The 1,506 hospitals (representing 26 percent of the acute care hospitals in the United States) that participated in the National Registry of Myocardial Infarction 2 study were classified according to their highest level of intervention: (1) none—28.1 percent, (2) coronary arteriography—25.2 percent, (3) PTCA–capable—7.4 percent and (4) CABG–capable—39.2 percent. Treatment and inhospital outcomes were measured for 305,812 patients admitted with acute MI. A subset of 30,402 patients was reassessed through a 90-day follow-up period.

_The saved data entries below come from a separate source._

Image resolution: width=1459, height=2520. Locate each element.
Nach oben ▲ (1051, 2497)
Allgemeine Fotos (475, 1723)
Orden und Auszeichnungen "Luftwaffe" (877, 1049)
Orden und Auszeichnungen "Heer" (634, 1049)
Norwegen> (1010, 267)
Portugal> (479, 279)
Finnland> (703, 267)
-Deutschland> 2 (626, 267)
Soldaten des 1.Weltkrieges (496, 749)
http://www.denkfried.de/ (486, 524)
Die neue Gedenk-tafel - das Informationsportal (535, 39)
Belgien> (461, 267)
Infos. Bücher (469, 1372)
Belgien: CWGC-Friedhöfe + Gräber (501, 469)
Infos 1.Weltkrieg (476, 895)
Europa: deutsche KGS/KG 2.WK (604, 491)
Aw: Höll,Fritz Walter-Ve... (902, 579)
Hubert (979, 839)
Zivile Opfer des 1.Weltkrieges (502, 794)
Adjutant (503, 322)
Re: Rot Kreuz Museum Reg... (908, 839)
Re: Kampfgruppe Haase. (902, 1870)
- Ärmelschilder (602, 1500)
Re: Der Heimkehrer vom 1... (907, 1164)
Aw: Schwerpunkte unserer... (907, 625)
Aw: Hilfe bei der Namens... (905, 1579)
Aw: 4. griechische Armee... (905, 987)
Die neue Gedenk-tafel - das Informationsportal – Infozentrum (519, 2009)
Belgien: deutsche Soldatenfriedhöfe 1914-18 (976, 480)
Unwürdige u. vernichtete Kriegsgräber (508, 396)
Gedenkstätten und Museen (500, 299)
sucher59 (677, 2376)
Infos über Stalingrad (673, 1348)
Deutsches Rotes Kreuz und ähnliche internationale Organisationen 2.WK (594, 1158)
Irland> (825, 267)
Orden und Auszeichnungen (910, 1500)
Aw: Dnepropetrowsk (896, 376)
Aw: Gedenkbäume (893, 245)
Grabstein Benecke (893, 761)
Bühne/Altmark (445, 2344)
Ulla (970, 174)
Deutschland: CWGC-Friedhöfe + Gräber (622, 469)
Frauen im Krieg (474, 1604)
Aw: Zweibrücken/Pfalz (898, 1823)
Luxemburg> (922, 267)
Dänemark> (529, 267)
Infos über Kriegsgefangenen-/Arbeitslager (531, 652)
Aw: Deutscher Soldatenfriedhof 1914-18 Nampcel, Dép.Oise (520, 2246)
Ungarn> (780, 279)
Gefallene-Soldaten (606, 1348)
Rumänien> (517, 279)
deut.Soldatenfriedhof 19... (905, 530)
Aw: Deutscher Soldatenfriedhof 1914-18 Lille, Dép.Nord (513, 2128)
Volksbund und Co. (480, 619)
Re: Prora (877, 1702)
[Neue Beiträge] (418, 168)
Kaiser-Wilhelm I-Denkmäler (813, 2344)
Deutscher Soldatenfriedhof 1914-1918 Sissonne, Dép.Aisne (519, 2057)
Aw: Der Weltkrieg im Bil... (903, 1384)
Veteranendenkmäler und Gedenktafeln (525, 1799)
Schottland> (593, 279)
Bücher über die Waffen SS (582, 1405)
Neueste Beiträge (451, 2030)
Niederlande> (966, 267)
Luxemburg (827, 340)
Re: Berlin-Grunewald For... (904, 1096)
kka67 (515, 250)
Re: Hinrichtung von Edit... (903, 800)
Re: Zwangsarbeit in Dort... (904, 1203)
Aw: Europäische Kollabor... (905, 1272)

The number of patients who received initial reperfusion therapy was only slightly higher at the hospitals that were equipped to perform PTCA and CABG. However, the median time for door-to-drug thrombolytic treatment was no different among the institutions. The number of patients who underwent cardiac catheterization and PTCA was higher at the institutions that were equipped to perform the more invasive procedures. The percentage of patients who were transferred from a facility was higher at the hospitals that were not invasive cardiac facilities. The 90-day patient survival rates were the same among all the hospitals.

The authors conclude that although patients who were admitted to hospitals without invasive cardiac facilities had a higher transfer rate, the percentage of patients who received reperfusion therapy, the door-to-drug time interval and the 90-day survival rates were similar to those in hospitals with more invasive cardiac capabilities. The data support the policy of initially treating patients with acute MI at the nearest hospital.